President Barack Obama has plans to impose a $10 per barrel tax on oil as part of his 2017 budget.

Revenue from that tax would be used to fund clean transportation and other climate-focused initiatives. Oil companies would be on the hook for the tax, which would be introduced over a five-year period.

Some possible beneficiaries would be more efficient transportation technology, such as autonomous cars and high-speed rail, as well as tech focused on reducing emissions from the current U.S. transportation system. The tax would most likely be passed on to consumers at the pump. The proposal earmarks some $20 billion for traffic reduction/easing commuting; $10 billion for state and local climate and transport initiatives; and $2 billion for green vehicle and aircraft research.

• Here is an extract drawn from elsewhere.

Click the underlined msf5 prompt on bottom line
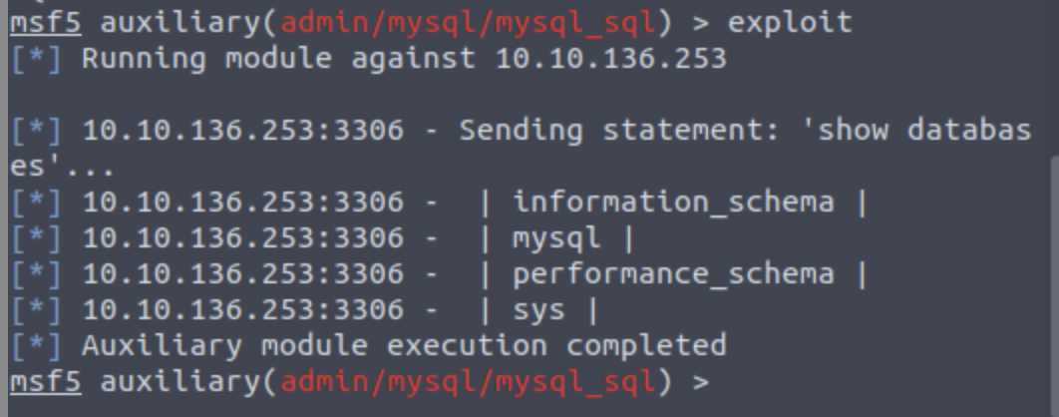Screen dimensions: 1059x417 click(x=45, y=381)
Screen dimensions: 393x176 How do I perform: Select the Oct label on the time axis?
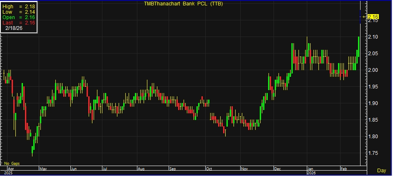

"By placing a fee on oil, the president's plan creates a clear incentive for private sector innovation to reduce our reliance on oil and at the same time invests in clean energy technologies that will power our future," said a statement from the White House.

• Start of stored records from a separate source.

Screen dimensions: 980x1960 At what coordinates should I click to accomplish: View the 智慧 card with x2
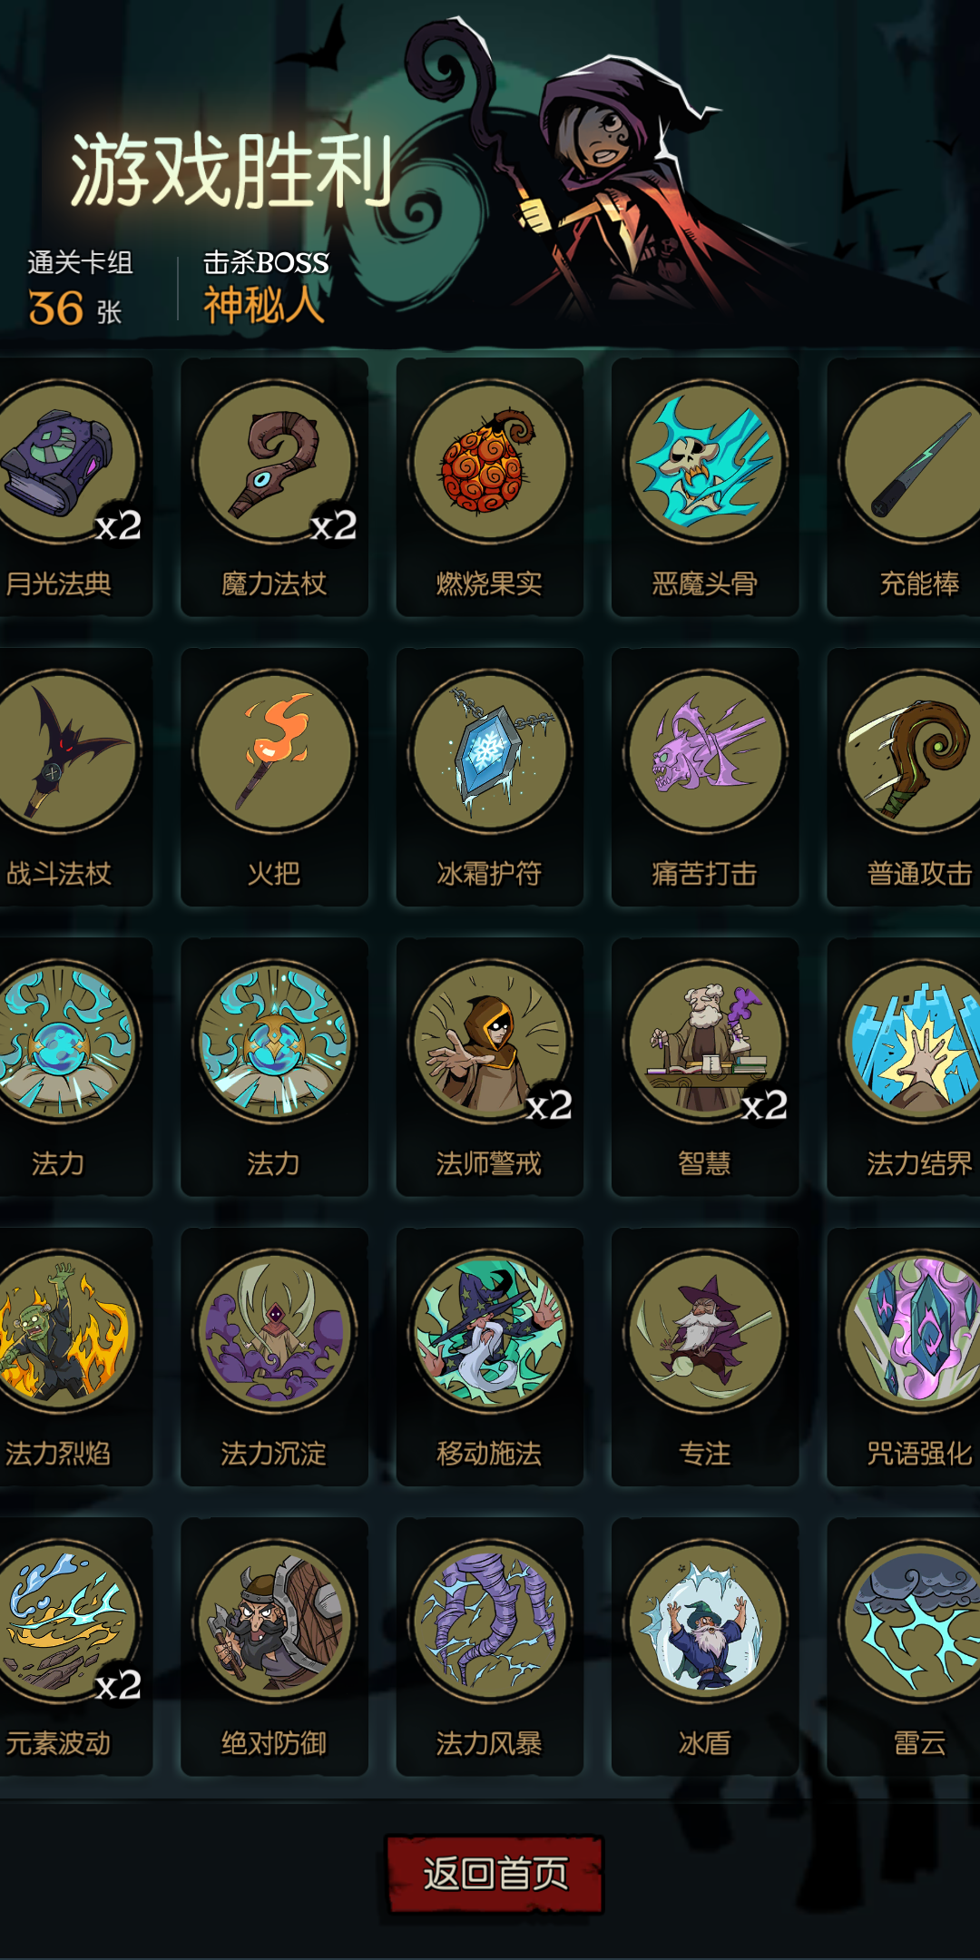click(x=705, y=1067)
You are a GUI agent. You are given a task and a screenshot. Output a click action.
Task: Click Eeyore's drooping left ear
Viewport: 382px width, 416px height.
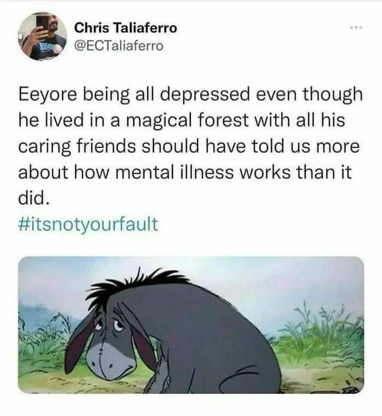point(79,345)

For the tax to be enacted, it would have to pass through a Republican-controlled congress, though. The American Petroleum Institute has already said the tax would be a non-starter with both oil companies and consumers, who stand to pay as much as 25 cents more per gallon for their gasoline.

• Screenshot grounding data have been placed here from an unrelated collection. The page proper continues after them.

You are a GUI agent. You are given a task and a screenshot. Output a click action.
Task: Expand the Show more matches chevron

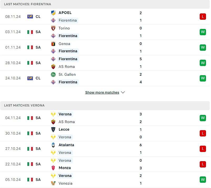coord(123,93)
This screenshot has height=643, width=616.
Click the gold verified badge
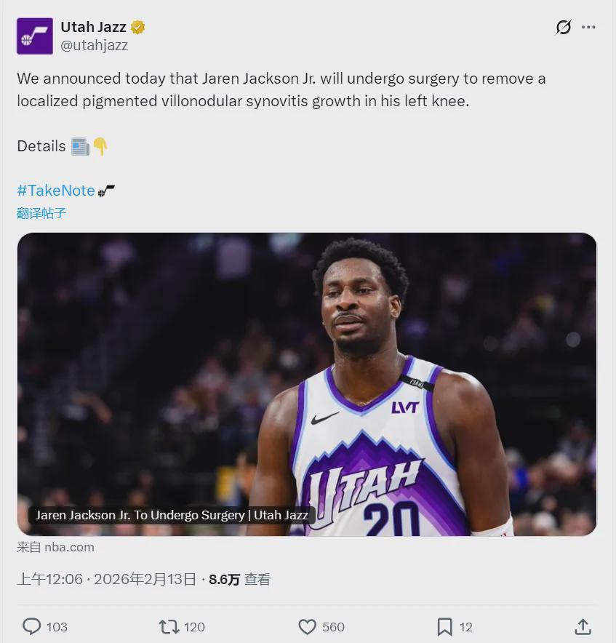pyautogui.click(x=138, y=28)
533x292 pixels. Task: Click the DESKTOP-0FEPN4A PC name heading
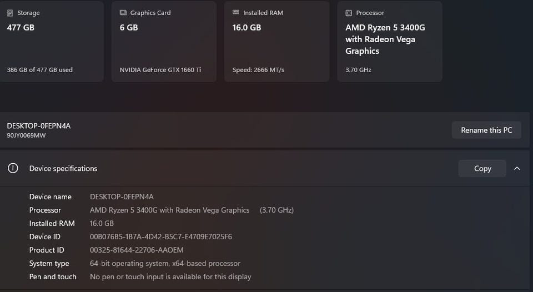click(39, 126)
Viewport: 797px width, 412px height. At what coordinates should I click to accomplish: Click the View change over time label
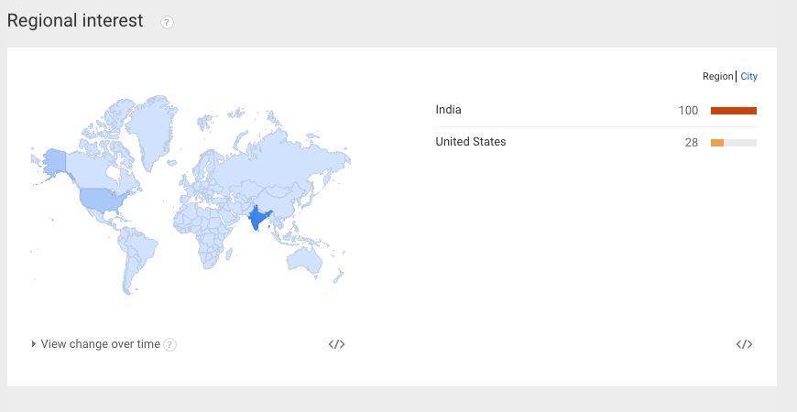coord(100,344)
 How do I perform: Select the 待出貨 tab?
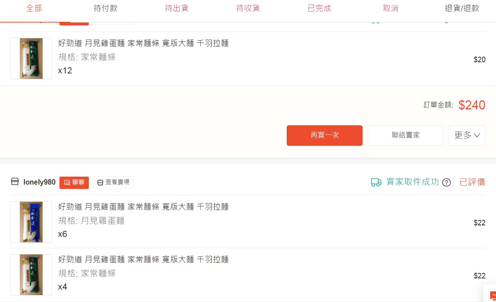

"Make no mistake, this is an energy consumer tax disguised as an oil company fee," Neal Kirby, a spokesman for the Independent Petroleum Association of America told Bloomberg. "At a time when oil companies are going through the largest financial crisis in over 25 years, it makes little sense to raise costs on the industry."

Americans spend about $140 billion a year on gasoline.

In after-hours trading, shares of Exxon Mobil Corp. (XOM) dropped 0.34%, Chevron Corp. (CVX) dropped 0.26%, Valero Energy Corp. (VLO) dropped 0.23% and Marathon Petroleum Corp. (MPC) was down 0.05%.